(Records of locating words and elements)
>>

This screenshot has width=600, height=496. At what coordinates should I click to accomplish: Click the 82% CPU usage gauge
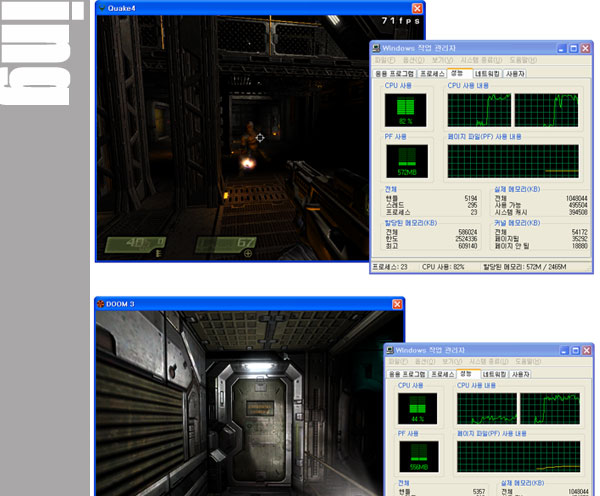(x=405, y=109)
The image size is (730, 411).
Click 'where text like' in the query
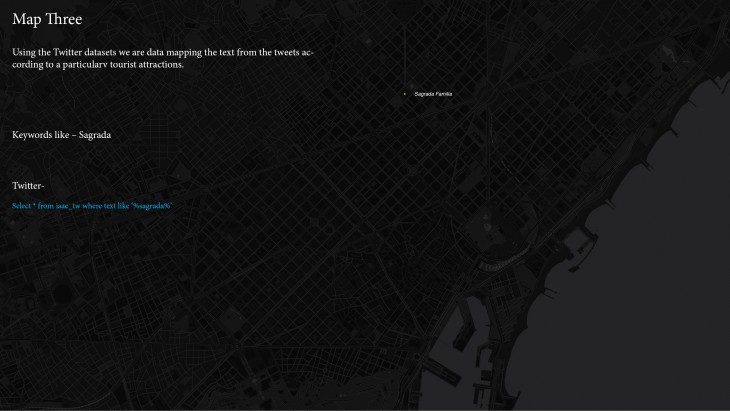click(x=105, y=205)
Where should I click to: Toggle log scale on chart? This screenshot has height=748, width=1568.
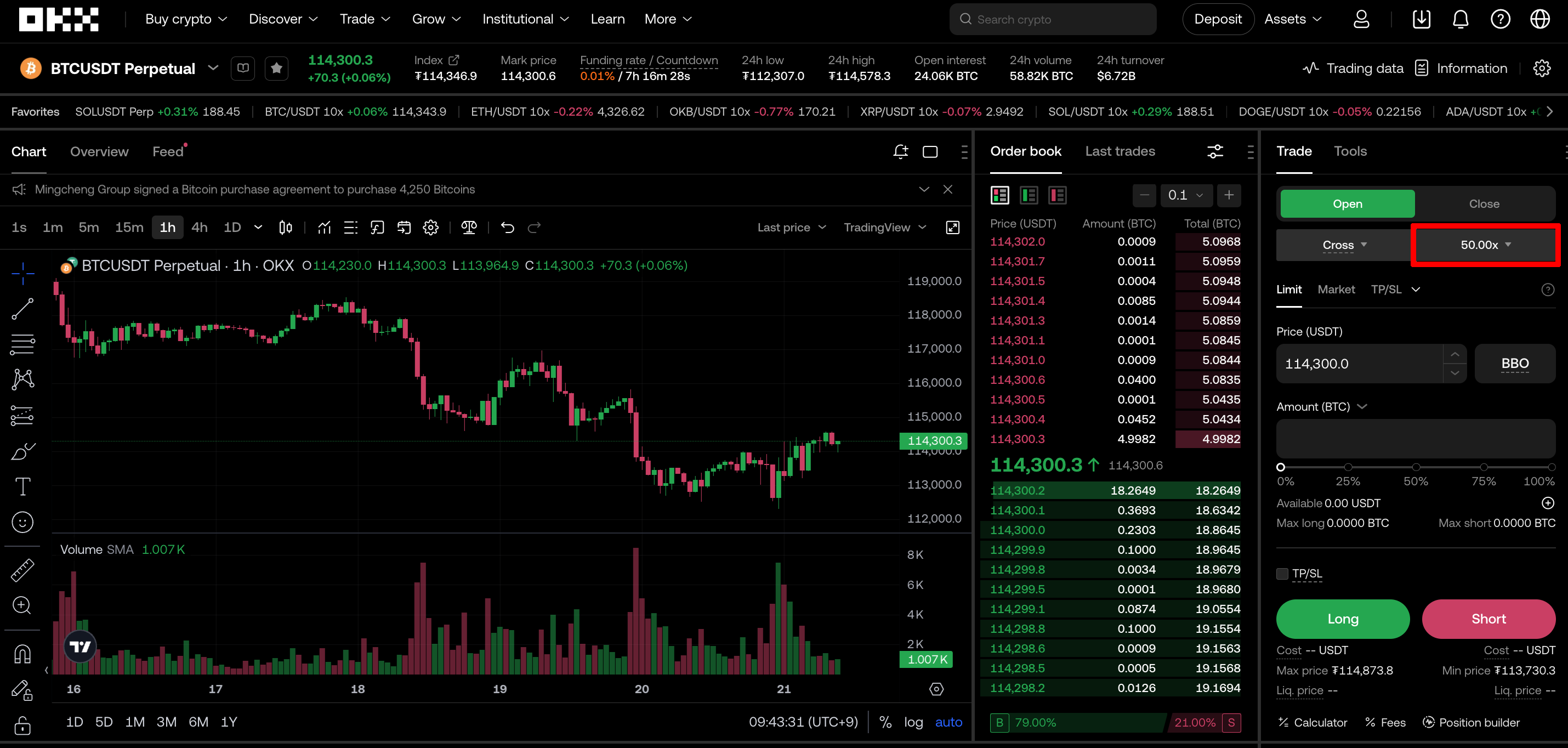tap(913, 722)
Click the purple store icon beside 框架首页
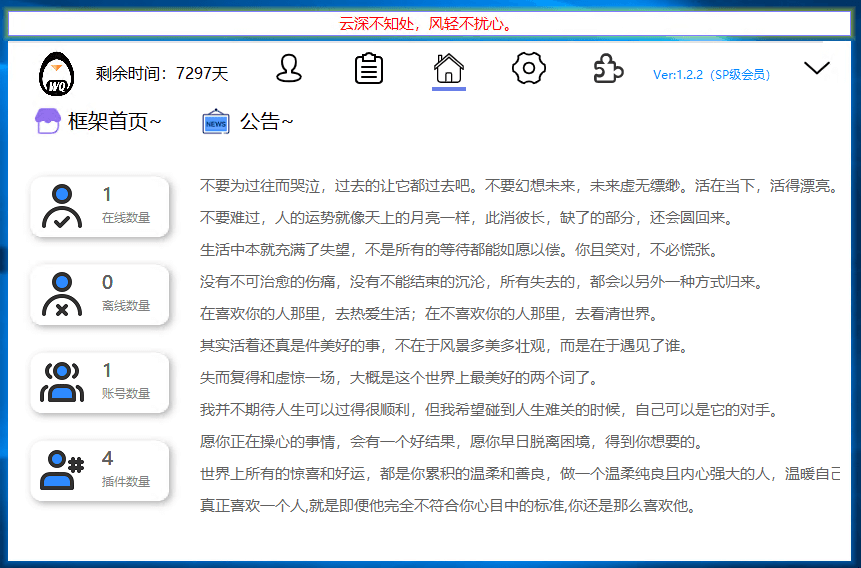The width and height of the screenshot is (861, 568). tap(48, 122)
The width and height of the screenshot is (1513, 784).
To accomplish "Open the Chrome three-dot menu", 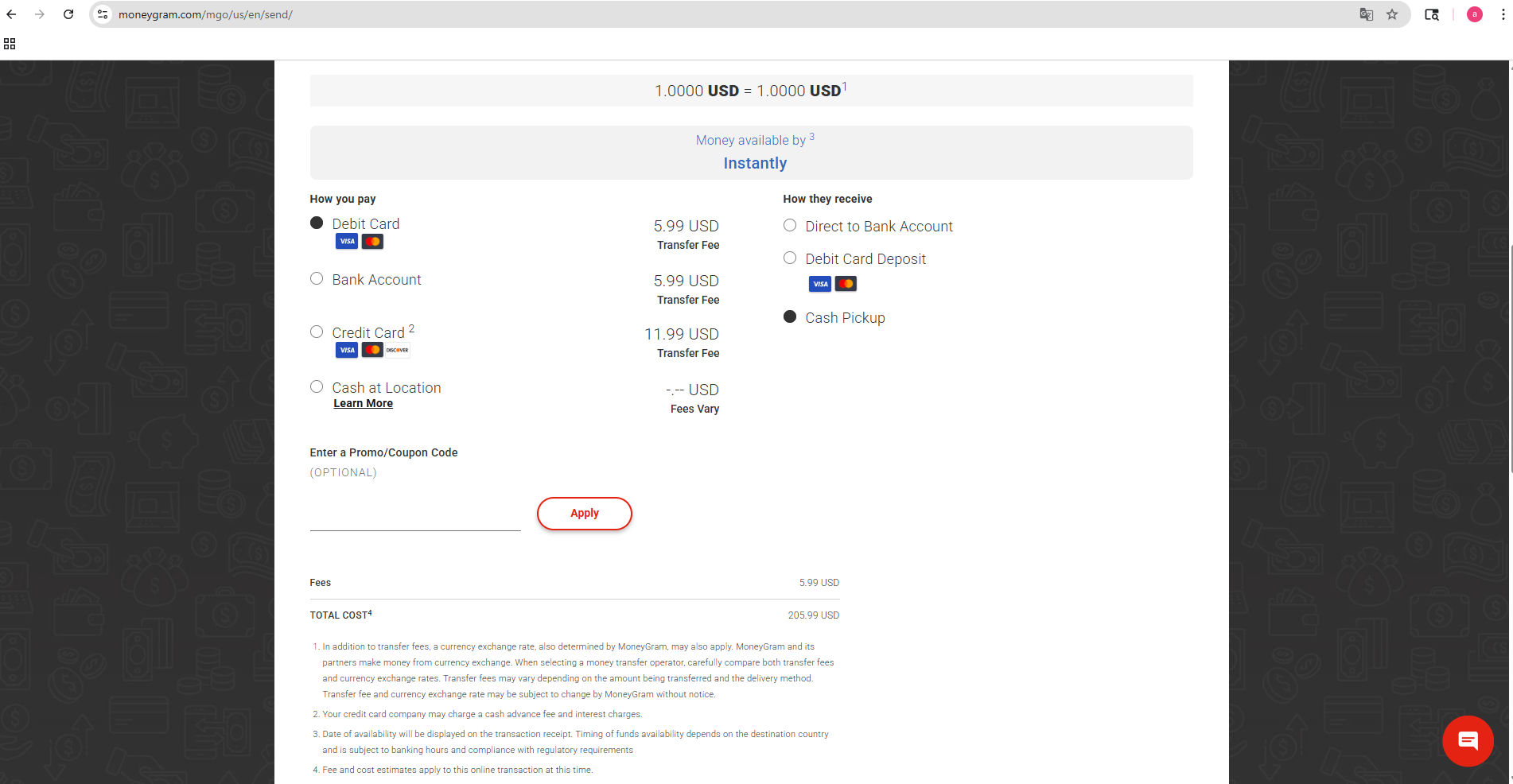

<<

▶ _SET TASK_
Swap "gauge" for "dial" in all the items above and write them out again with no other changes. Omit the pictures.

▶ _RESULT OF THIS TASK_
This screenshot has width=600, height=496. At what coordinates should I click to accomplish: Click the 82% CPU usage dial
(x=405, y=109)
The image size is (730, 411).
Click 'where text like' in the query
click(x=105, y=205)
Where should I click to: Toggle log scale on chart? This screenshot has height=748, width=1568.
tap(913, 722)
Click the purple store icon beside 框架首页
The width and height of the screenshot is (861, 568). tap(48, 122)
The width and height of the screenshot is (1513, 784).
To accomplish "Open the Chrome three-dot menu", 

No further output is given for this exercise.